O roteiro de Quentin Tarantino comprova sua maturidade enquanto diretor. Cinéfilo na plena acepção da palavra, Tarantino usa de todas as referências em seu trabalho, combinando a violência já tradicional em sua filmografia, o drama de guerra explorado de grandes filmes como O Pianista, visto pelo lado judeu, assim como a temática da vingança, que outra vez é a tônica para o desenrolar da trama. Outra característica comum às suas produções é a força de um personagem feminino, no caso de Shosanna, que parte em busca da vingança quando a oportunidade surge. A sua luta não tem tantos sobressaltos como a história da Noiva, mas não deixa de ser fantástica. Tarantino também namora com os filmes de Sergio Leone com o cinema asiático, usando também um certo tom cínico (que já havia sido largamente explorado em outras de suas obras).
A trilha sonora de Bastardos é perfeita e homenageia não só os western spaghettis como também algumas de suas referências, como White Lightning, The Mercenaries e Devil's Angels. Ela atinge seu ápice em duas cenas: na abertura (embalada por tema de Ennio Morricone, excelente) e no clímax do final. Alguns momentos também são marcantes pela ausência de trilha (também na abertura e na cena da taverna)
A direção de arte é surpreendente, reconstituindo à perfeição os detalhes da cidade-luz (e nesse caso, ressalte-se o cinema de Emmanuelle), e aproveita também belas paisagens (como a fazenda da abertura). A montagem é envolvente e equilibra de maneira correta todos os momentos do filme, ainda mais se tratando de uma produção dividida em capítulos. Os figurinos são fabulosos, assim como a maquiagem. Já o som de Bastardos atinge grandes picos nos momentos mais movimentados (em especial quando se vai a um cinema com som digital).
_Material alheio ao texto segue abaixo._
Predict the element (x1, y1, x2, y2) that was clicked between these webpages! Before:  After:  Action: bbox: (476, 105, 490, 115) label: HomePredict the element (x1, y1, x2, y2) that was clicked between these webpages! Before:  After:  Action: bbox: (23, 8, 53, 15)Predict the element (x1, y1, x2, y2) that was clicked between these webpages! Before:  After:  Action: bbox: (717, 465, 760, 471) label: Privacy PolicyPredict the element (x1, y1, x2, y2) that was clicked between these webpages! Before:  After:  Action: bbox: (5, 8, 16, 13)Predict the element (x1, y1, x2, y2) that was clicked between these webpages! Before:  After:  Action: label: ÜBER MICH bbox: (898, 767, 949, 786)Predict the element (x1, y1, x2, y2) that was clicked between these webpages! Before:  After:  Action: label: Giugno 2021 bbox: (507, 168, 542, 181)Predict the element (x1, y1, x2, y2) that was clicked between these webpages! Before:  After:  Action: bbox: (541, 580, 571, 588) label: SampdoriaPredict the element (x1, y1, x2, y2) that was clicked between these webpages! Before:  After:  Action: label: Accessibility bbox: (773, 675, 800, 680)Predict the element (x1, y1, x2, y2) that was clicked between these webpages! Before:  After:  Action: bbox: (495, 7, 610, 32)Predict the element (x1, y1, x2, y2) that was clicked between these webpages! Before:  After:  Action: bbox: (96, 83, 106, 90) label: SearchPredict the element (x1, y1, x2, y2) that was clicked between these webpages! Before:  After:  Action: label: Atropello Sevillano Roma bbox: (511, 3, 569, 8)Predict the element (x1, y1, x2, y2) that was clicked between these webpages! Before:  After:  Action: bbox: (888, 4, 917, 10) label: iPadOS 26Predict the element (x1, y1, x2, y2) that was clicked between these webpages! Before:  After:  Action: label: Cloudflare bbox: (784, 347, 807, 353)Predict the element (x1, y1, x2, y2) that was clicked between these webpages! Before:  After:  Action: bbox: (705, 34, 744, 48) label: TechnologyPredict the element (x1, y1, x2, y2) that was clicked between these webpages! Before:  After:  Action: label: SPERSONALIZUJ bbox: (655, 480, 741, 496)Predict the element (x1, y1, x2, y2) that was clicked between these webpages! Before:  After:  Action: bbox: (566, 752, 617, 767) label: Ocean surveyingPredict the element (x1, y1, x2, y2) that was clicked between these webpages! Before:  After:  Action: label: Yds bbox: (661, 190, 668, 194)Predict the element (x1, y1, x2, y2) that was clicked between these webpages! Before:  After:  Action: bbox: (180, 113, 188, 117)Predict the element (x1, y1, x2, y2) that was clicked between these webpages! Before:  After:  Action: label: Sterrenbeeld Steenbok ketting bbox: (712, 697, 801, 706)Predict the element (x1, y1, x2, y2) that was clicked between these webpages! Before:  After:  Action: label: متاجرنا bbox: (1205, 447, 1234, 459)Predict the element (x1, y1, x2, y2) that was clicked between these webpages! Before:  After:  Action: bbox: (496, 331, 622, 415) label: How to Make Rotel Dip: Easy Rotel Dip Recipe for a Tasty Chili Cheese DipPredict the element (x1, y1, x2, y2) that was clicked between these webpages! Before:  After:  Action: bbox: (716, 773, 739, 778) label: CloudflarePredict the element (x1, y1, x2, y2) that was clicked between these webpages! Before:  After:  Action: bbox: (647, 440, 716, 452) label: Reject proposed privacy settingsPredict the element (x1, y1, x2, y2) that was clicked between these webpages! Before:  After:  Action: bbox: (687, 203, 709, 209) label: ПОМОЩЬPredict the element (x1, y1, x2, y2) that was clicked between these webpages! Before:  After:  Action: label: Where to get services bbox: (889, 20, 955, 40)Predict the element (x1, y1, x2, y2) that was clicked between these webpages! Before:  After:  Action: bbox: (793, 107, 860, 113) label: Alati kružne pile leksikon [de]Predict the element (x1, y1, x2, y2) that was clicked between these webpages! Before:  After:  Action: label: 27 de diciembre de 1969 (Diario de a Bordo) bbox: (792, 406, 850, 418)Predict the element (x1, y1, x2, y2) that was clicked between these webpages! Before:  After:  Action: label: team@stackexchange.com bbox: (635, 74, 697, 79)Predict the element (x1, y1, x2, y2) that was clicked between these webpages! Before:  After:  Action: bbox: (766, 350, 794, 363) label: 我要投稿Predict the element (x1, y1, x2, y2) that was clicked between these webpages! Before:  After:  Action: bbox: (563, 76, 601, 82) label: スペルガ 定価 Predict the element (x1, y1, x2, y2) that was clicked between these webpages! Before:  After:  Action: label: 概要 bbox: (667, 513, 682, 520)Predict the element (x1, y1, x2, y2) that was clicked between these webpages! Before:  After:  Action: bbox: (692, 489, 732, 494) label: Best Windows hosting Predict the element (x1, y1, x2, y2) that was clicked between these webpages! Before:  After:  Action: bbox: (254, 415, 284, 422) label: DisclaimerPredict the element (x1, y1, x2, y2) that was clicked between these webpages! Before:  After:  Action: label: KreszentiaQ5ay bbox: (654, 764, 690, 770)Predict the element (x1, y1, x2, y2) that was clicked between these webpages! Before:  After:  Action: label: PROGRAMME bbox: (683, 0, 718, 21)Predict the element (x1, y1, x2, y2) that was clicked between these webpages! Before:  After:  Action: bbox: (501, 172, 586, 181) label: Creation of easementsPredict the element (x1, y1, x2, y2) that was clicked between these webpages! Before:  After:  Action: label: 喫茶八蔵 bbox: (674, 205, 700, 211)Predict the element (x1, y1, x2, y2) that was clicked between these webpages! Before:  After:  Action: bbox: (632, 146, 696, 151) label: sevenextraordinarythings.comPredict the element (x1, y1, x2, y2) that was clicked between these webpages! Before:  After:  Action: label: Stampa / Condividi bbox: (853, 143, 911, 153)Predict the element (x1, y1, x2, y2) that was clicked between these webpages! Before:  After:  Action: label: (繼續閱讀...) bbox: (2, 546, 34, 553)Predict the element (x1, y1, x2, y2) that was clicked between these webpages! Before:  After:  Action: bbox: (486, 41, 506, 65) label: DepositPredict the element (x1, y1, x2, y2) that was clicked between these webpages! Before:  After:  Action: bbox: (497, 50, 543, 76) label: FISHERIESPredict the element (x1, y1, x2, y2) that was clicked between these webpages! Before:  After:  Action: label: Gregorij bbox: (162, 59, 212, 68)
Bastardos não seria nada sem grandes atuações. Brad Pitt está soberbo como Aldo "O Apache" Raine, com seu sotaque do Tennessee bem carregado. É a terceira atuação perfeita de Pitt (que veio dos grandes Queime Depois de Ler e O Curioso Caso de Benjamin Button. É de Pitt que, mais uma vez, surgem algumas das grandes tiradas da película. A bela Mélaine Laurent transpira uma força brutal no papel de Shossana/Emmanuelle (e aí se destaque a sequência do filme nazista, perfeita). Quem surpreende também é Eli Roth (diretor de O Albergue), como Donowitz. Dois atores fazem participação: Mike Myers (em cena curiosa) e Samuel L. Jackson, um dos atores-fetiche de Tarantino, fazendo a narração. Mas o nome de Bastardos é Christoph Waltz, extraordinário como Hans Landa, o caçador de judeus. Waltz realiza uma alternância sem igual entre o cinismo e a raiva, abusando de piadas verbais ou visuais. Será uma tremenda injustiça se a Academia ignorar esta atuação antológica.
Aldo Raine em determinado momento diz: "acho que essa é minha obra-prima". Talvez aí tenha falado o alter ego de Tarantino. Essa É a obra-prima de Tarantino, que aprendeu a contar uma história com total coesão, amarrando bem o roteiro e a tensão. Além disso, o controle que ele faz da câmera é algo raro. Raro como um diretor do quilate de Quentin Tarantino, que com Bastardos Inglórios se consolida como um dos melhores diretores da atualidade. Assumidamente pop, mas sem se perder nos clichês e nas soluções fáceis. Bastardos não é apenas uma obra do cinema. Respira cinema. É o motivo pelo qual sou apaixonado pelo cinema.